Pendant combien de temps? Car l'État ivoirien ne dispose pas des moyens nécessaires pour se débarrasser de ces déchets toxiques. Personne ne sait, en outre, à quel point les nappes phréatiques elles-mêmes sont empoisonnées.

Bien sûr, seul un pouvoir corrompu jusqu'à l'os pouvait accorder l'autorisation de déverser des produits hautement toxiques et qui plus est dispersés en plusieurs points d'une ville de quatre millions d'habitants! S'il avait cherché à empoisonner la population, il ne s'y serait pas pris autrement!

Cela éclaire ce que sont le pouvoir et les hommes qui l'incarnent à différents niveaux dans bien des pays pauvres. Mais qui dit corruption et corrompus, dit aussi corrupteurs. On ne sait pas au juste qui a produit les déchets toxiques et qui a décidé de les faire déverser dans un pays pauvre où l'on peut acheter les autorités pour pas cher. Le transporteur et l'affréteur se rejettent la responsabilité. Ce n'est certes pas la première fois que des groupes industriels d'Europe occidentale ou des États-Unis se débarrassent de leurs déchets toxiques dans des pays pauvres sans s'occuper des conséquences désastreuses pour la population. Que l'on se souvienne aussi de la récente affaire du Clemenceau, ce navire de guerre que le gouvernement français voulait envoyer en Inde pour désamiantage.

Pendant que les dirigeants politiques parlent cyniquement de la nécessité de codéveloppement pour justifier l'instauration de barbelés contre l'immigration venant de pays pauvres, voilà le seul codéveloppement pour pays pauvres: devenir la poubelle des industriels des pays riches.

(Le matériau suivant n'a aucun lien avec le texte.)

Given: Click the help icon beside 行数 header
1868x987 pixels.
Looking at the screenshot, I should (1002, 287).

Le crime commis à Abidjan -car cela en est un- illustre le fonctionnement d'une économie où la recherche du profit est censée tout justifier. Traiter les produits toxiques pour les rendre inoffensifs ou, lorsque cela n'est pas possible, les enfouir sans que cela cause des dégâts, cela coûte cher, cela rogne les profits, en l'occurrence ceux des raffineries des trusts pétroliers. Alors on va les déposer devant la porte des pauvres. Dans ce cas précis, il est estimé que se débarrasser de ces déchets en Côte-d'Ivoire a coûté dix à quinze fois moins cher que n'aurait coûté leur traitement dans un grand port européen équipé pour cela.

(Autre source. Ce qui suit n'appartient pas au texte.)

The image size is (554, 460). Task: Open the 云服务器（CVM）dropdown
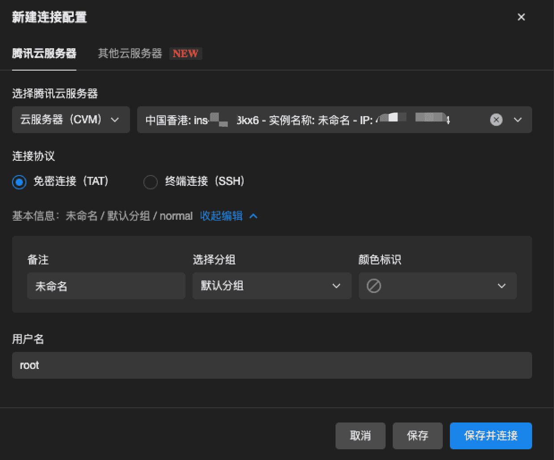71,120
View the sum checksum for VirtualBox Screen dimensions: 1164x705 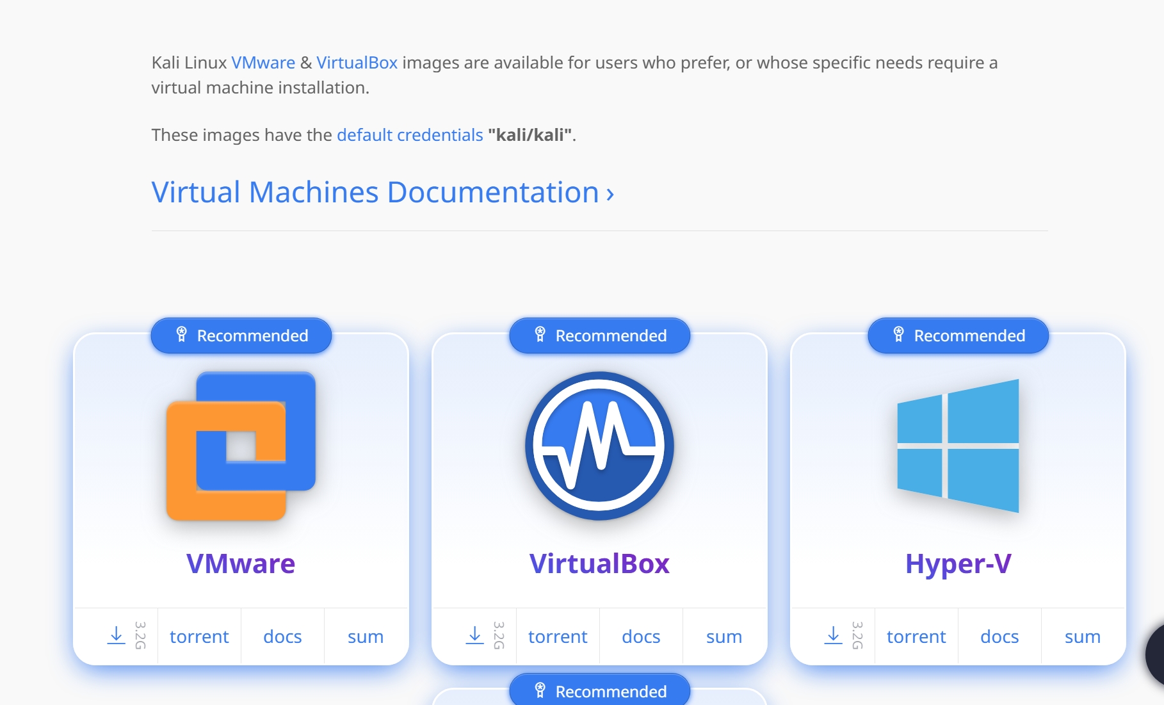pos(724,636)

C'est la même logique, celle du profit au détriment des êtres humains et de la société, qui a conduit aussi à la pollution des côtes bretonnes par le naufrage de l'Erika. Cette pollution n'a pas fait de morts, si ce n'est dans la faune. Mais l'utilisation de l'amiante des décennies après que sa nocivité a été connue, elle, a fait des morts et continue à en faire.

Au-delà de la responsabilité de la chaîne de corruptions dans l'empoisonnement d'Abidjan, il y a celle, fondamentale, d'un système économique dont les dégâts pour l'humanité sont incommensurables.